TEXT SHOWN >>
↓↓↓

BPS Fall Reopening Virtual Community Meeting - August 8, 2020

Mayor Walsh said today that BPS is planning on making its school buildings as safe as possible - but also beefing up remote-learning abilities - as officials continue to try to figure out whether school will start this fall entirely remotely or with a "hopscotch" model in which students would spend part of their time in school and part at home.

"One way or another there's going to be remote learning going on," Walsh said at a City Hall press conference today. But at the same time, officials are rushing to get schools ready for students: The city has purchased 5,000 sheets of plexiglass with which to separate students, all nurse's offices are getting special isolation spaces for students who fall ill, HVAC systems are being upgraded and even long stuck windows are being unstuck to provide adequate and safe ventilation.

And before any schools are open, they will be inspected by ISD to ensure they are safe, he said.

"We will not send students or teachers or staff into a building that is not safe," he said, adding that the final answer might also include some schools opening, at least partially, with others remaining physically closed. It's a complicated decision because BPS is a complicated system, with 50,000 or so students, some 120 schools and transportation that relies on both BPS buses and the MBTA to get students around.

At the same time, BPS is looking at ways to improve remote learning, in part because this past spring's experience showed the model in use then was only exacerbating the achievement gap for minority students. He noted that schools today provide more than just learning - they also offer kids meals and after-school programs. And he acknowledged that not all parents can continue to stay at home with their kids.

↑↑↑

LISTED ENTRIES >>

↓↓↓

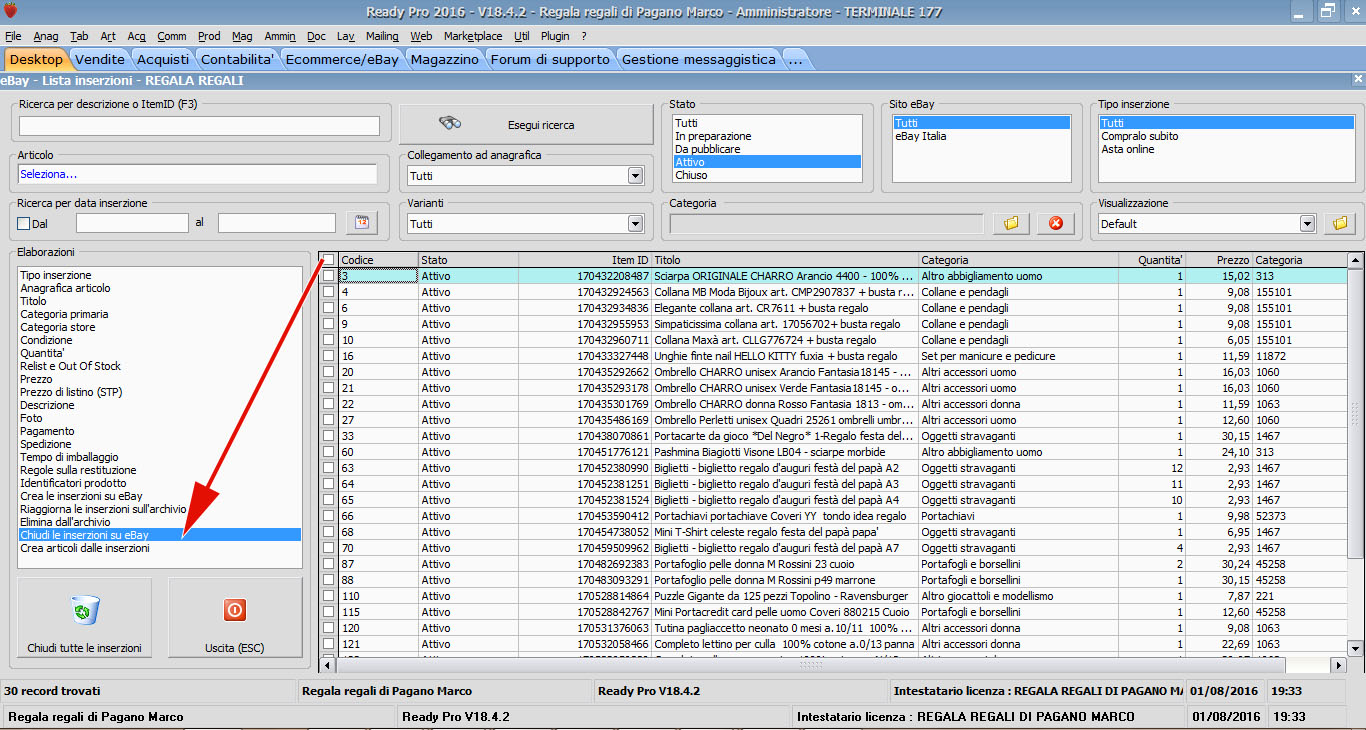
Task: Click the folder icon beside Visualizzazione
Action: [1340, 223]
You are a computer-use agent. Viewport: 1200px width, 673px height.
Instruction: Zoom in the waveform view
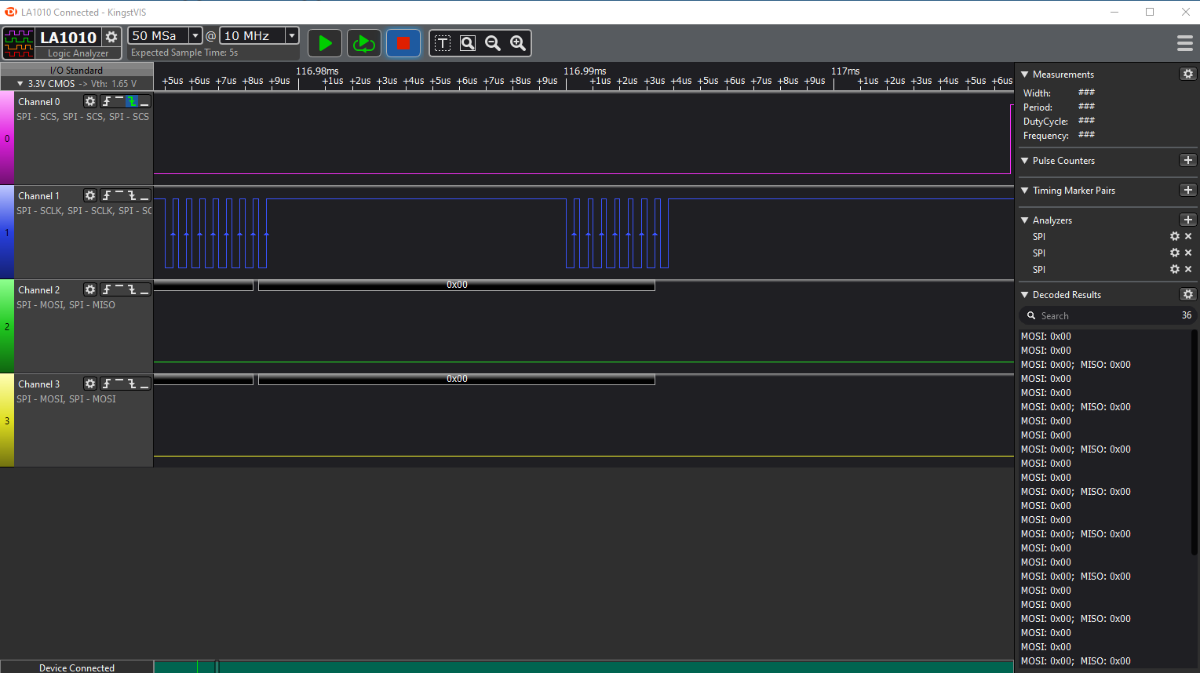tap(517, 43)
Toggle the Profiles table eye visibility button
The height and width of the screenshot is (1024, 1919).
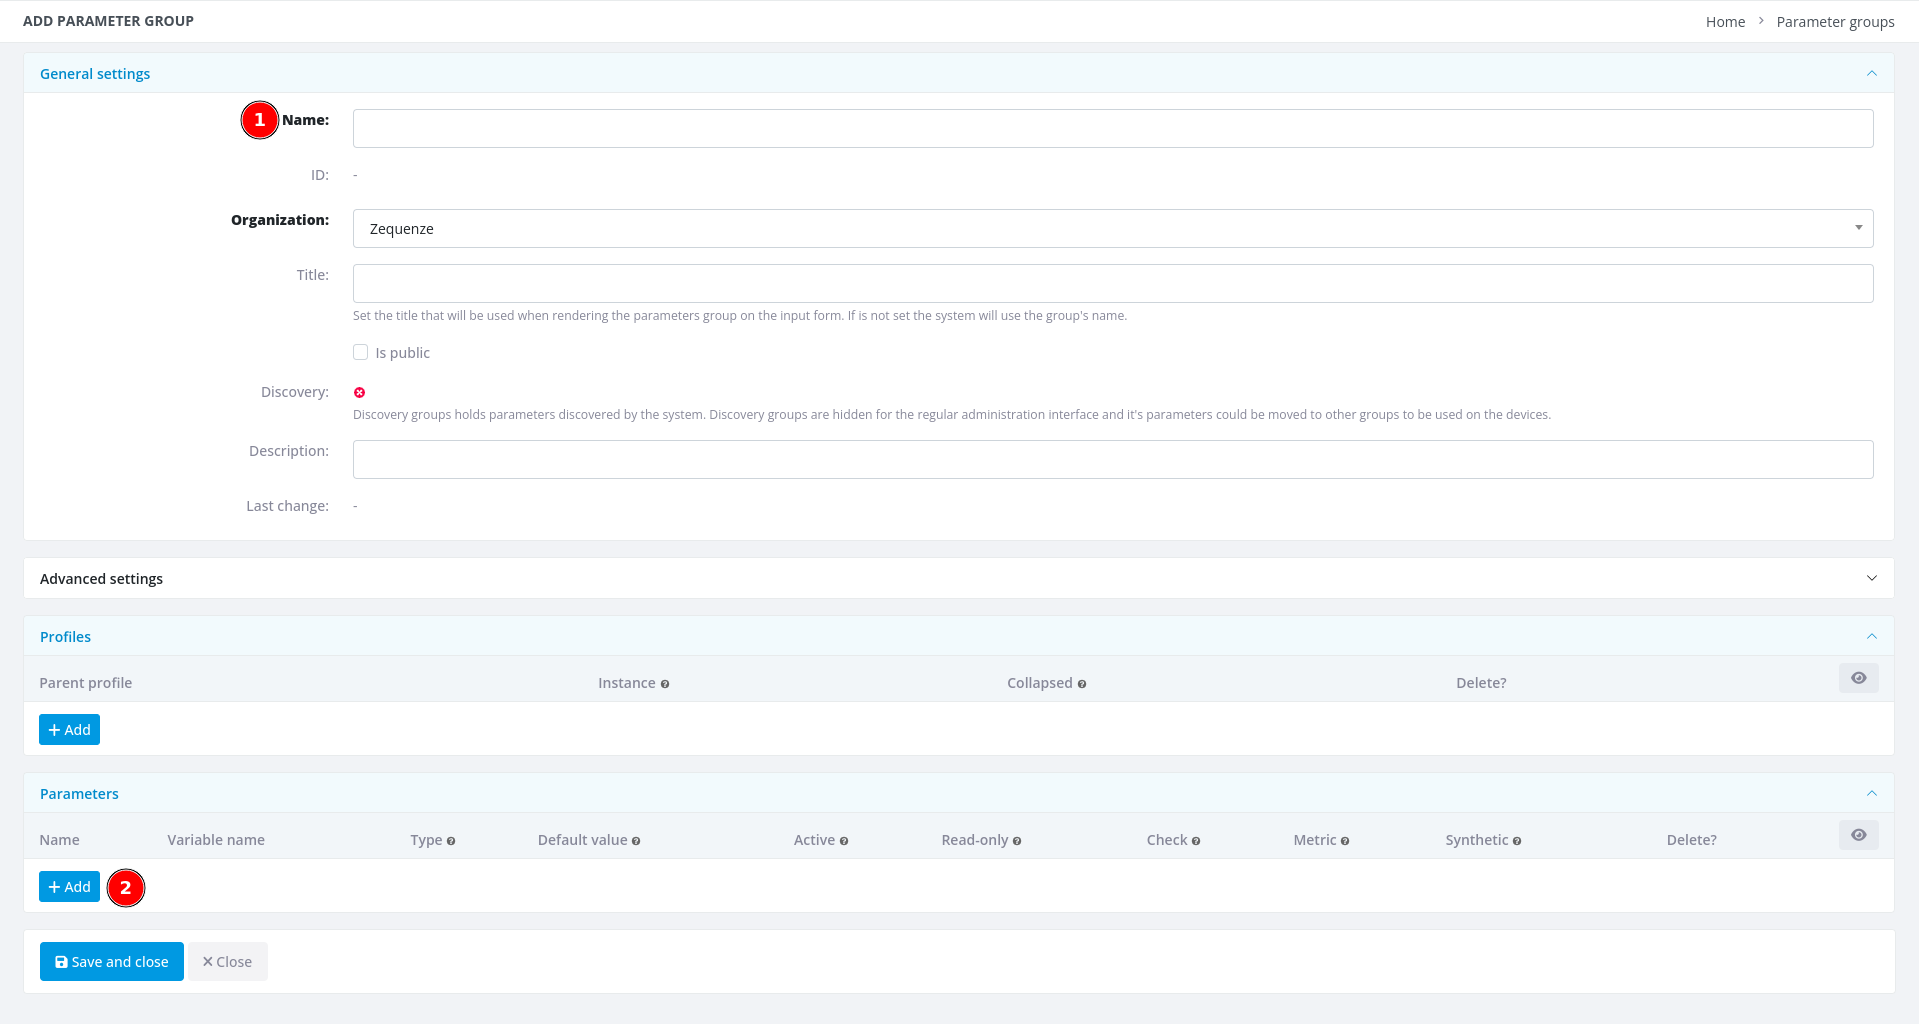[x=1858, y=678]
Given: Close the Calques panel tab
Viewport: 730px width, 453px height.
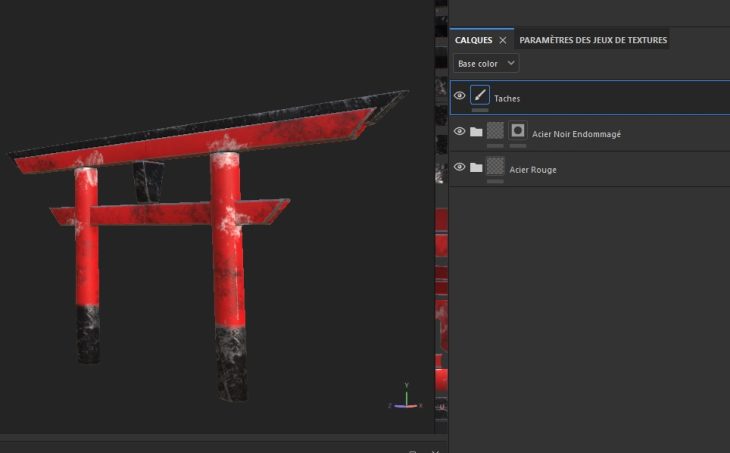Looking at the screenshot, I should 503,41.
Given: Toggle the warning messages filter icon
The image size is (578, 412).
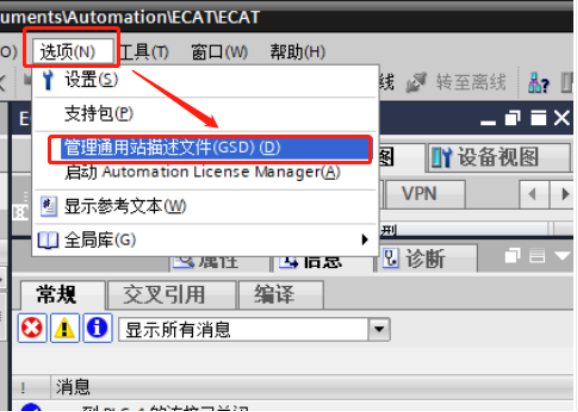Looking at the screenshot, I should (x=65, y=328).
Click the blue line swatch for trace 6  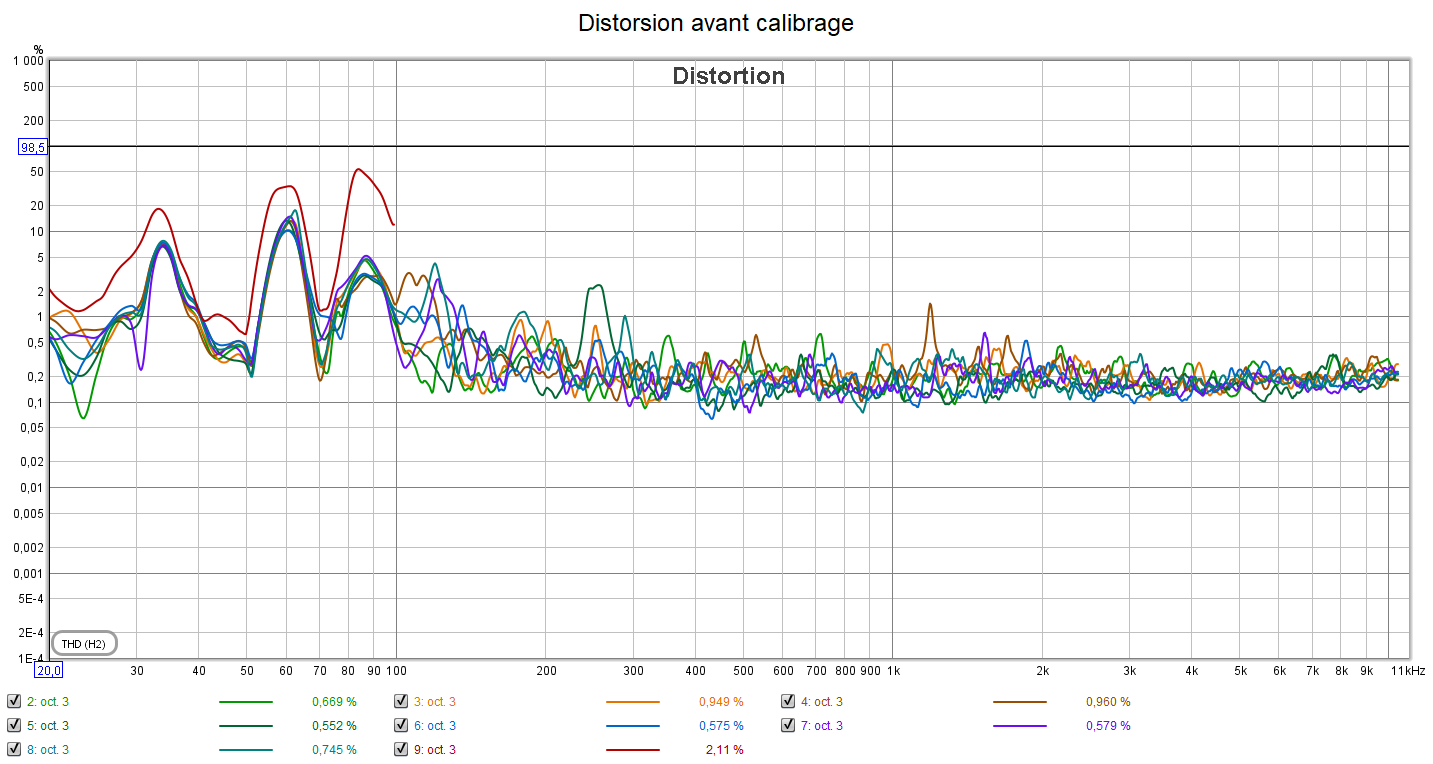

↑↑↑

TASK STATEMENT >>
According to the BPS fall reopening text, how many sheets of plexiglass has the city purchased to separate students? The data above plays no role here.

ANSWER TO THIS EXERCISE >>
5,000 sheets.